El velo de la ilusión se poso ante mis ojos. Con el puesto todo parecía por fin haberse estabilizado, parecía que los problemas empezaban a disiparse, el presente parecía esperanzador y el futuro pintaba totalmente de azul el cielo. Pero tras el día, llega la noche con su cielo encapotado, y  acostada junto a mí, en mi almohada llega la cruda realidad. El velo se cae sobre el frió suelo de mi cuarto y  es entonces cuando me doy cuenta que las cosas cambian de un día para el otro,  y que lo que pensabas ayer puede discrepar totalmente de lo que hoy corre por tu mente. He chocado tantas veces contra la pared que ya casi ni duele. Hoy no es ayer, pero hoy va a ser un gran día, como todos, de una manera u otra. Sonrisa en el rostro junto al primer café de la mañana para acarrear todo lo que el día pueda traer consigo.
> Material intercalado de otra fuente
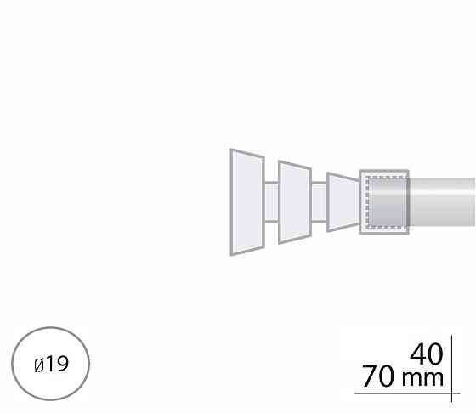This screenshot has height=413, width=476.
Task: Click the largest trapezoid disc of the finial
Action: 247,202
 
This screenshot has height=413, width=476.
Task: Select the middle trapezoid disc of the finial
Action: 295,202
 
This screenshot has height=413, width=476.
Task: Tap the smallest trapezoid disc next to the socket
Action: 343,202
Porque no importa cuántas veces me equivoque, o cuantas veces choque contra la pared, porque aprenderé de ello y seguiré para delante me iré haciendo fuerte tratando de encontrar siempre mi camino. Seré yo misma,sin adornos, sin falsas sonrisas ni falsas palabras,solo yo. Y libre cruzaré el abismo.  

El tiempo dirá

Vuelvo a escribirte unas palabras llenas de esperanza. Me visto de nuevo con sentimientos guardados durante meses bajo mi piel. Pero esta vez soy más fuerte, ya no soy esa persona que te buscaba en cada esquina, que esperaba recibir un mensaje tuyo a cada instante y cada mañana quería encontrarte bajo las sabanas de su cama. Una caricia, un dulce y suave beso sabor a embriaguez y a recuerdos.  Ahora tu, ahora yo. En esta montaña rusa en la que estamos embarcados.. Y no se que pasara a partir de ese beso, si seguiremos siendo amigos, si seguiremos como hasta ahora, o si tendremos una nueva oportunidad. La cuestión es que no tenemos las respuestas, tenemos que  vivir con las preguntas y ver hacía donde nos lleva este camino. Una vez más el tiempo dirá…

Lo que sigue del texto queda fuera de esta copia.